A military source at U.N. headquarters on Sunday denied reports that opposition forces in Sierra Leone were closing on the capital, Freetown. The source, at the U.N. crisis center, described the situation in Sierra Leone as "extremely fluid" but said reports that the Revolutionary United Front (RUF) had advanced beyond Hastings, about 60 kilometers [35 miles] from Freetown, were "invalid".

Speaking at about 01:00 a.m. (0500 GMT) the source said he had spoken less than an hour earlier to General Vijay Jetley, the commander of the U.N. Mission in Sierra Leone (UNAMSIL), who was in Freetown. Jetley had said that Lungi airport, outside the capital, was safe, the source said. Adding aerial reconnaissance would resume at first light in Sierra Leone, about 0700 GMT.

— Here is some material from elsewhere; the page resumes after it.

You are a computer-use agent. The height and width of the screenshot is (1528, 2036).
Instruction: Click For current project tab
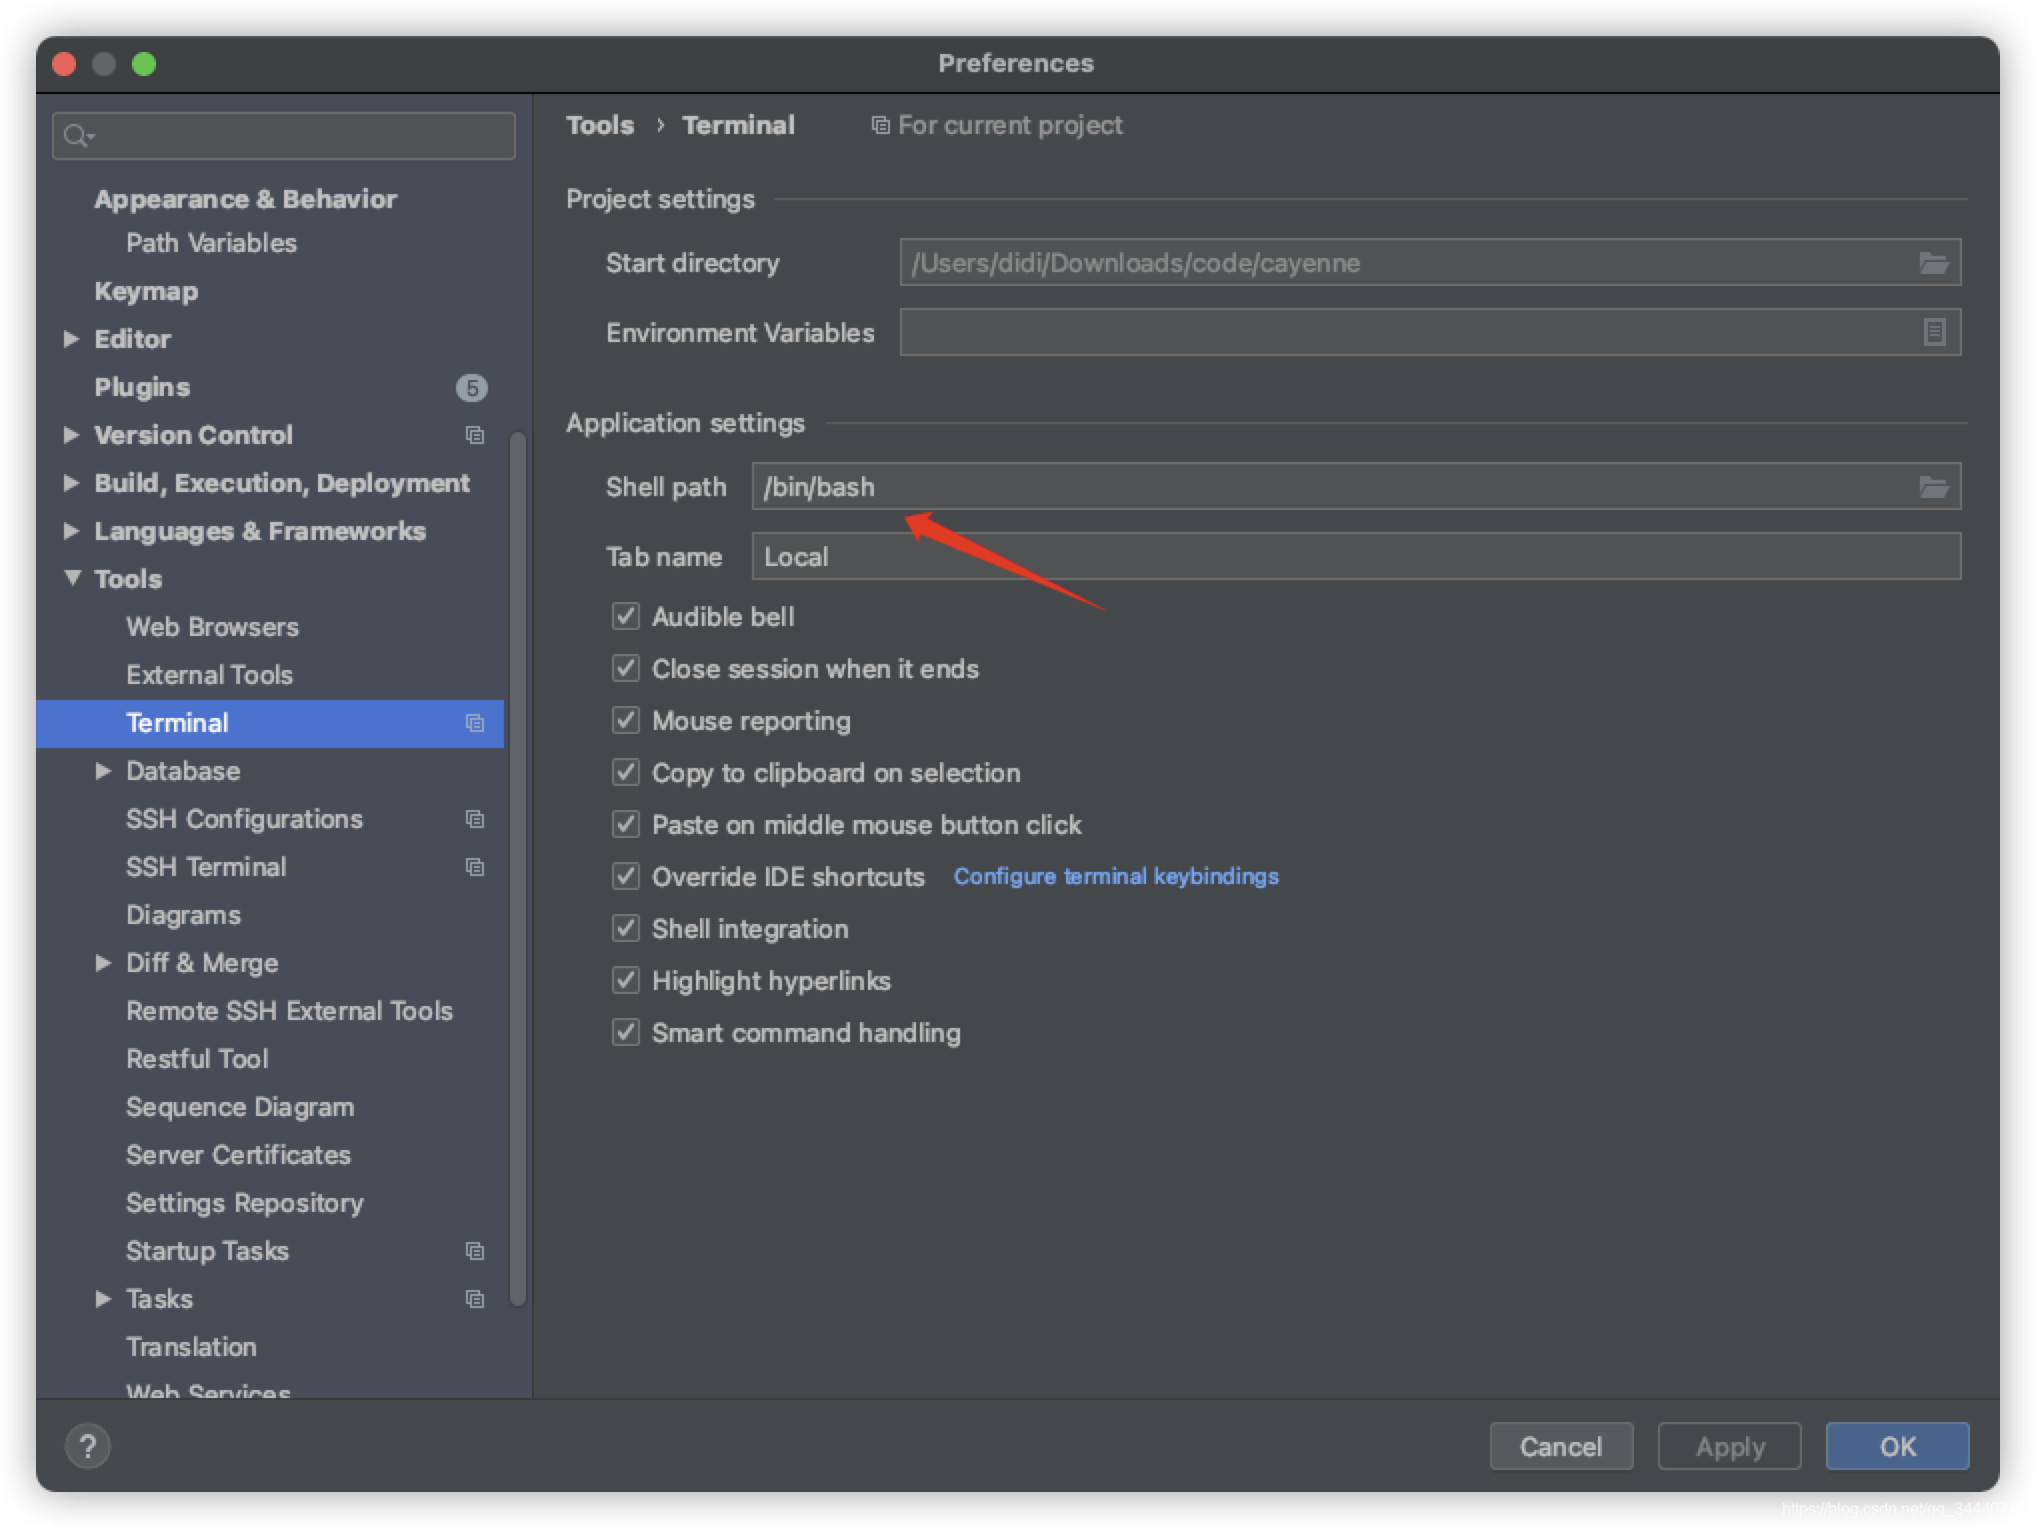pyautogui.click(x=995, y=125)
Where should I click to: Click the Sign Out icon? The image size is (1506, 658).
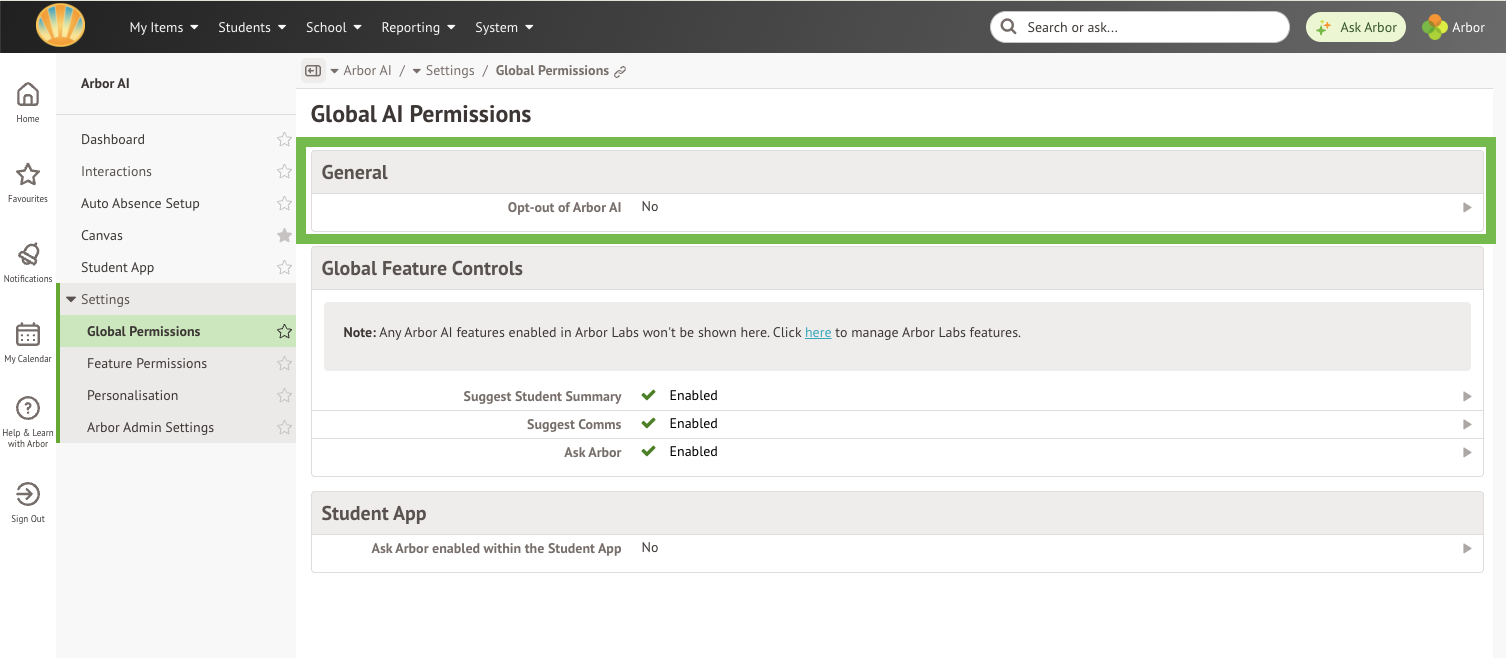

In Freetown earlier, UNAMSIL spokesperson Philip Winslow denied his earlier statements about an imminent RUF attack and told CNN it had been a mistake. Winslow said UNAMSIL in Freetown had obtained "inaccurate information," and added that the U.N. regretted the "rather serious error."

The spokesperson who had stated earlier that RUF fighters were just 15 kilometers (nine miles) from the center of Freetown, now said the U.N. only had reports that they had been sighted 65 kilometers (40 miles) east of the capital. There was no information on whether the fighters were advancing or not, he added. Winslow said there was "no cause for alarm on any impending attack on Freetown now."